→ ENUNCIADO:
No trecho citado, reescreva de forma mais breve o parágrafo que começa com "Então, após destruí-las", mantendo seus fatos principais.

→ TRECHO CITADO:
Quando ele criou tudo no mundo, a criação não lhe trouxe nenhuma dificuldade nem o fatigou. Ele não criou as coisas para aumentar sua autoridade, nem por medo de perda ou dano, nem em busca de ajuda contra um inimigo avassalador, nem para se guardar, por meio de sua assistência, contra qualquer vingança, nem para a extensão de seu domínio, nem para se vangloriar diante de uma parceira, nem porque ele se sentia sozinho e buscava companhia.

Então, após tê-las criado, ele irá destruí-las, mas não porque qualquer preocupação lhe tenha ocorrido quanto à sua manutenção e administração, nem por qualquer prazer que disso possa advir, nem pelo incômodo que qualquer coisa lhe cause. A extensão da vida das criaturas não o cansa, de modo a induzi-lo a uma destruição rápida. Deus, o Glorificado, mantêm-nas com sua bondade, preserva-as com seu comando, aperfeiçoa-as com seu poder.

Então, após destruí-las, ele irá ressuscitá-las, mas não por nenhuma necessidade sua em relação a elas, não para buscar assistência de nenhuma delas conta outra, não para mudar da condição de solidão para a de companhia, nem da condição de ignorância e cegueira para a de conhecimento e busca, nem da condição de escassez e necessidade para a de desnecessidade e abundância, nem da condição de desgraça e humildade para a de honra e prestígio.

→ CONJUNTO DE DADOS:
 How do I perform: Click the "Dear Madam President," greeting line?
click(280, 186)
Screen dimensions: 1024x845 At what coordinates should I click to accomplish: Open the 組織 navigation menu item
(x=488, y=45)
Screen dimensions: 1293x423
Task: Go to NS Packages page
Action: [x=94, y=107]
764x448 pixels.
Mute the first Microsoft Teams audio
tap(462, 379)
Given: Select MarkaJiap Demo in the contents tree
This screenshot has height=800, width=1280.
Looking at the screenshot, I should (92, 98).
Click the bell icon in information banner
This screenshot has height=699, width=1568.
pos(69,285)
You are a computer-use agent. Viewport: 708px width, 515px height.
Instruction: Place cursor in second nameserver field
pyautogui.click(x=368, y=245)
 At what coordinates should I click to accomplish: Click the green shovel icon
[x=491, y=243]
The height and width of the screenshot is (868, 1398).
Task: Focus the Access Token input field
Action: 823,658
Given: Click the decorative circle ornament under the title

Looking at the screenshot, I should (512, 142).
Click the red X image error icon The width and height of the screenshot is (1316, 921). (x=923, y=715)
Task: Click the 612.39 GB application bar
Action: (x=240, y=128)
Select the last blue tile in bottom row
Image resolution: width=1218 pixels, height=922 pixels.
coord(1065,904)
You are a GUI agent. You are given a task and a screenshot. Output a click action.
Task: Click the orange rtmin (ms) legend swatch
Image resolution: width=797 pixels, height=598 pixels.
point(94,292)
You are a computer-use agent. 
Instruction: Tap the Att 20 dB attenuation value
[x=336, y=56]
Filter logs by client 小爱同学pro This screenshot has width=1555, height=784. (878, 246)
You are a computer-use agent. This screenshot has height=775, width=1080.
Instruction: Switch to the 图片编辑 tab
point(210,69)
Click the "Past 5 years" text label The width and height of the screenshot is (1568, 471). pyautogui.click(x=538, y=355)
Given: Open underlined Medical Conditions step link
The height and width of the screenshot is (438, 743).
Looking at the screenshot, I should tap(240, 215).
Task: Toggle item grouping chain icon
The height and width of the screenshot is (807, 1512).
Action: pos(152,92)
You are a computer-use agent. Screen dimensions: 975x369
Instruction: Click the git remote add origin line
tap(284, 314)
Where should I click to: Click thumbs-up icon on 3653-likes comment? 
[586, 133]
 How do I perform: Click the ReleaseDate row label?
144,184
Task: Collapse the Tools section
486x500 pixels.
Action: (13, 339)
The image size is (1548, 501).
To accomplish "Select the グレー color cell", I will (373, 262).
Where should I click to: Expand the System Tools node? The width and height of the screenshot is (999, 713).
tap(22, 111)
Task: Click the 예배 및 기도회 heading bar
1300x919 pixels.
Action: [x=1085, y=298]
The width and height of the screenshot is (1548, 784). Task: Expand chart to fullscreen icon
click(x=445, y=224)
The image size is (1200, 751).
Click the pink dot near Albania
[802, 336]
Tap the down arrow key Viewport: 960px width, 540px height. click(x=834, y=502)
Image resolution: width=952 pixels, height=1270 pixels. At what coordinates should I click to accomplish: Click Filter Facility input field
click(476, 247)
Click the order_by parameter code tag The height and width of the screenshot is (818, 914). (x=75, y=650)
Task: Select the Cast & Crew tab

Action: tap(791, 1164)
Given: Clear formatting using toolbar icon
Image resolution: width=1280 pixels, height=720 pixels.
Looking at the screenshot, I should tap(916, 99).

→ RESPOSTA:
Depois de destruí-las, ele irá ressuscitá-las. Não fará isso por precisar delas nem para obter ajuda de umas contra outras. Também não buscará passar da solidão à companhia, da ignorância e cegueira ao conhecimento, da escassez à abundância ou da desgraça à honra.